1. In the [Azure portal](https://portal.azure.com), navigate to **App registrations**.
2. Select **+ New registration**.
3. Configure a name for the registration, for example "Exchange Online Integration".
4. Configure **Supported account types** as needed for your tenant.
5. Select **Register**.
6. On the **Overview** page for your new app registration, note down the **Application (client) ID** and the **Directory (tenant) ID**. You will need these values later.


## 2. Configure permissions for the application

1. Within the app registration you created in the previous step, navigate to **Manage → API permissions**.
2. Select **+ Add a permission**.
3. In the **Request API permissions** dialog, select **Microsoft Graph → Application permissions**. Locate the **ExchangeMessageTrace.Read.All** permission, check the box next to it, then select **Add permissions**.
4. Select **Grant admin consent for {your tenant name}**. Follow the dialog that appears to finish granting admin consent.
5. In the **Configured permissions** table, find **Microsoft Graph → ExchangeMessageTrace.Read**. Verify that the **Type** column reads **Application**, and that the **Status** column reads **✅ Granted for {your tenant name}**.

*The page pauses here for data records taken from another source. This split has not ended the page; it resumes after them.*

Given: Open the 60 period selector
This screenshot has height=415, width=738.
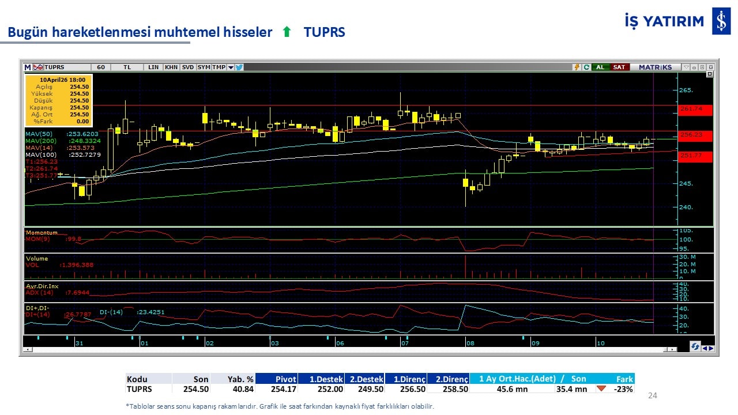Looking at the screenshot, I should (x=101, y=67).
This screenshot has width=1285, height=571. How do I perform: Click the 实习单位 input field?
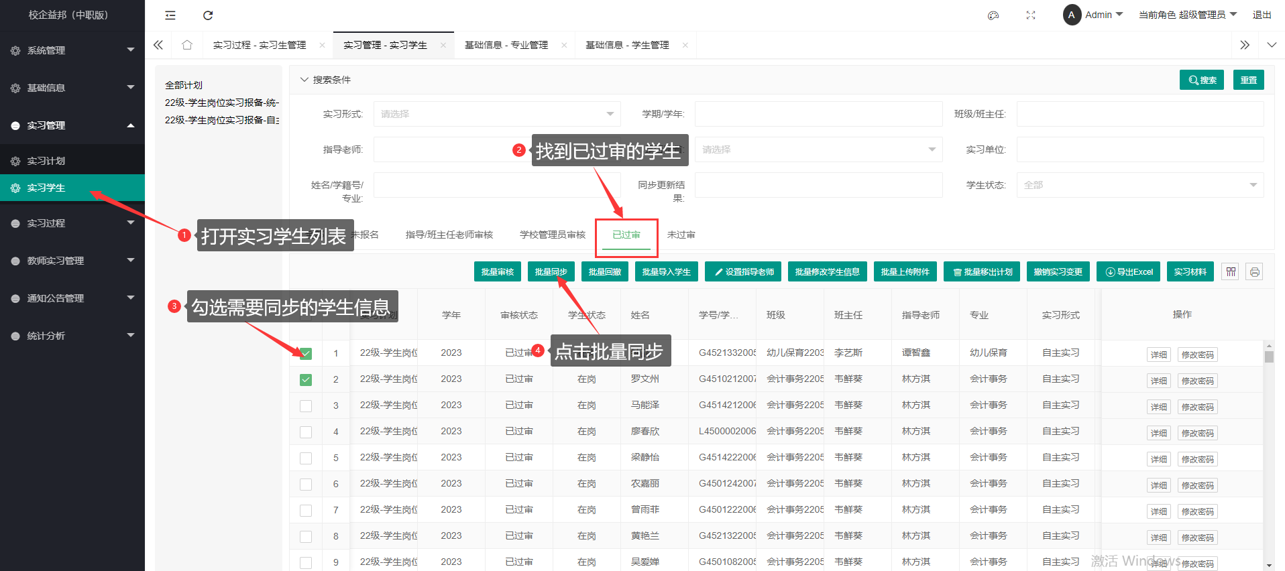pos(1139,149)
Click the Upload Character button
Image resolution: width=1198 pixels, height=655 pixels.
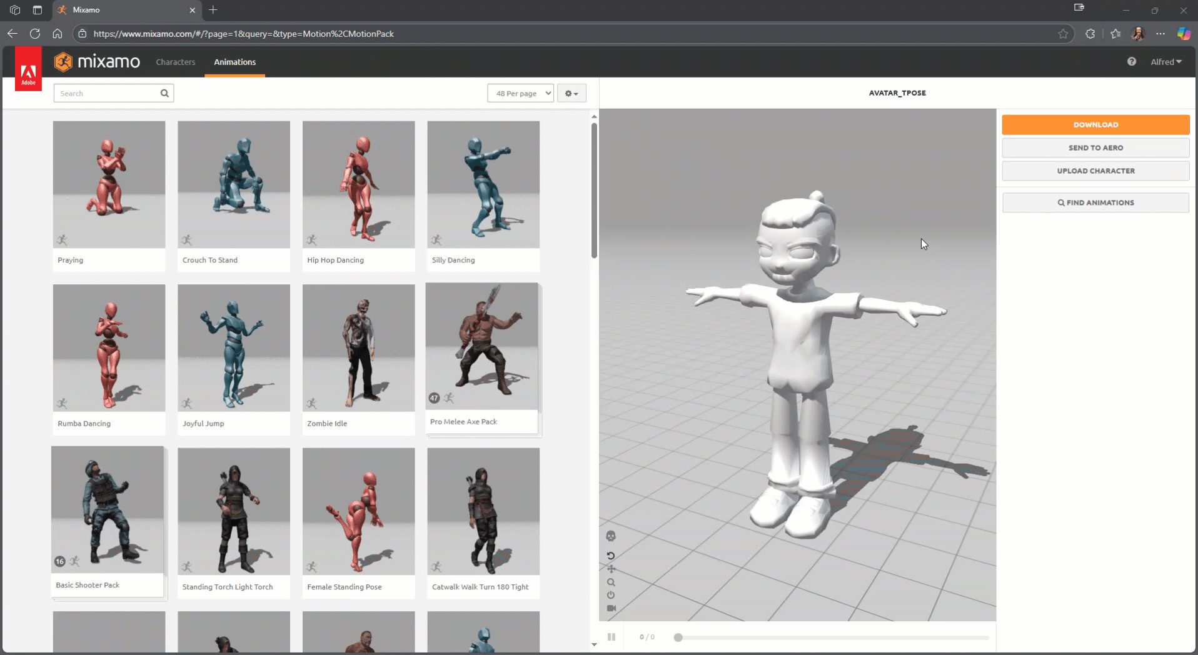[1095, 171]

## 3. Create an application client secret

1. Within the app registration you created in the previous step, navigate to **Manage → Certificates & secrets**.
2. Navigate to the **Client secrets** tab.
3. Select **+ New client secret**.
4. In the **Add a client secret** dialog that appears, enter a description and expiration appropriate for your tenant, then select **Add**.
5. Find your new secret in the **Client secrets** table. Note down the secret value from the **Value** column. Store this in a safe place.


The secret value will not be shown again after you leave this page. Make sure you record it in a secure location.

## 4. Configure the integration

Create your integration by supplying the following configuration values:

**Client ID**: use the **Application (client) ID** gathered in step 1.

**Tenant ID**: use the **Directory (tenant) ID** gathered in step 1.

**Client Secret**: use the **Client secrets → Value** gathered in step 3.